Between 1934 and 1939, pupils from the Nationalpolitische Erziehungsanstalten (aka Napolas), the most prominent type of National Socialist elite school, engaged in a series of exchanges with boys from British public schools, including Harrow, Winchester, Rugby, Lancing, and the Leys School in Cambridge. The Napola pupils who embarked upon these exchanges were seen as performing the function of ‘cultural ambassadors’ for the ‘new Germany’.
Using a mixture of contemporary documentary evidence and eyewitness testimony from former pupils on both sides of the Anglo-German divide, this article analyses the development of the attitudes which the participating English and German boys bore towards each other during this period. Since the schools tended to carry out a number of reciprocal exchanges, with German pupils travelling to England one year, and English pupils returning in the next, the ways in which boys’ (and masters’) stances changed over the course of time can often be reconstructed in some detail.
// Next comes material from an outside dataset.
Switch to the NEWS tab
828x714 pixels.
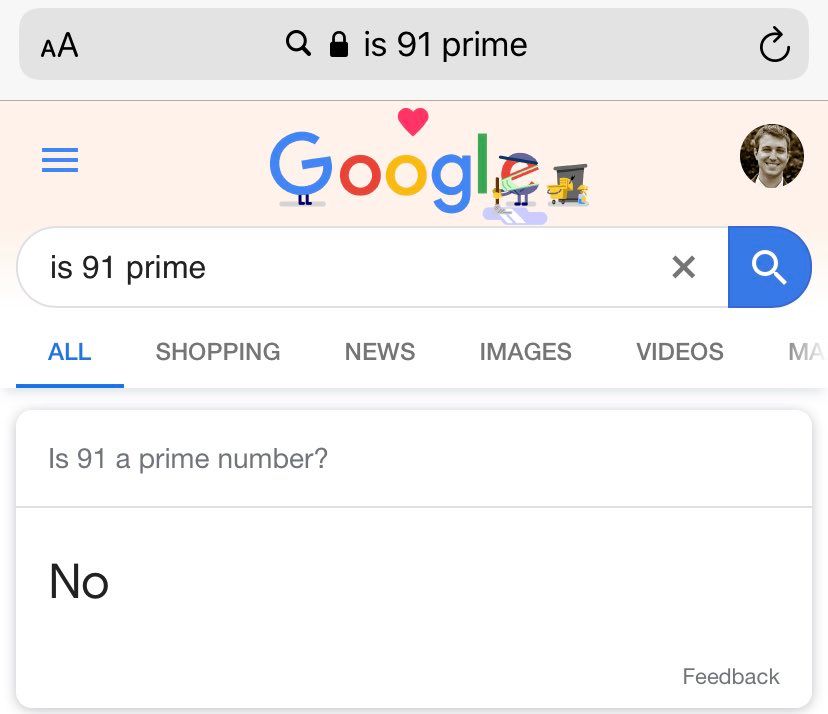tap(380, 352)
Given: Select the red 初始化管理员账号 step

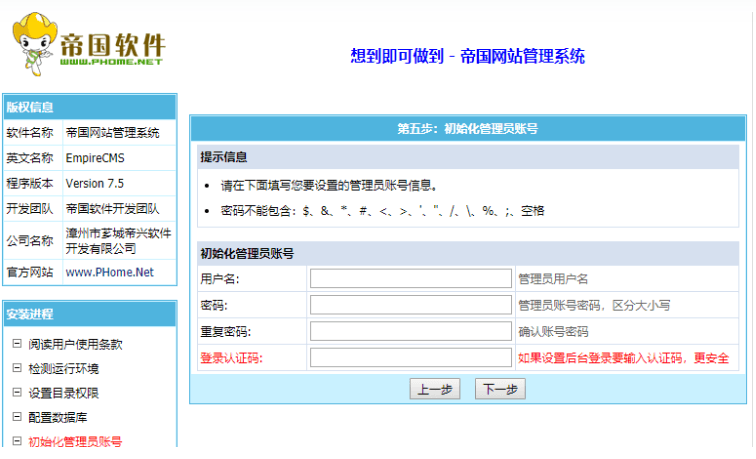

For instance, during the early to mid 1930s, Anglo-German familiarity by no means always bred contempt, although there was often surprise – and occasionally some chagrin – among the English pupils when the Napolaner succeeded in beating them at cricket, or at other quintessentially English team-games which the German boys had never played before.
However, by the later 1930s, mutual understanding seems to have become less assured; the Napola pupils were more likely to mock their English counterparts for their regular attendance at church services and their insistence on praying before lights-out, and found their insouciant attitude to institutions such as the Officer Training Corps both shocking and incomprehensible. Meanwhile, English pupils tended to see the fundamental secularisation and militarisation of life at the Napolas as unnecessary and potentially dangerous.
The article aims to explore in detail the Anglo-German relationships – including tensions and prejudices – which were forged between pupils and staff during these exchanges. Additionally, the ideological conceptions behind the exchange programme are examined. The British public schools had long been perceived as an important model for the Nationalpolitische Erziehungsanstalten in general, but the Inspectorate of the Napolas intended that the National Socialist model of Gemeinschaftserziehung should prove itself incontrovertibly superior to that of the ‘Eton schools’.
In the minds of the Napola authorities, then, the ideal outcome of the programme would be for Napola pupils and staff to learn how things were done in England, and then use that knowledge to improve their own educational techniques. The public schools might have educated the rulers of the centuries-old British Empire, but it was ultimately envisaged that the Napolas should train the rulers of the ‘Thousand Year Reich’.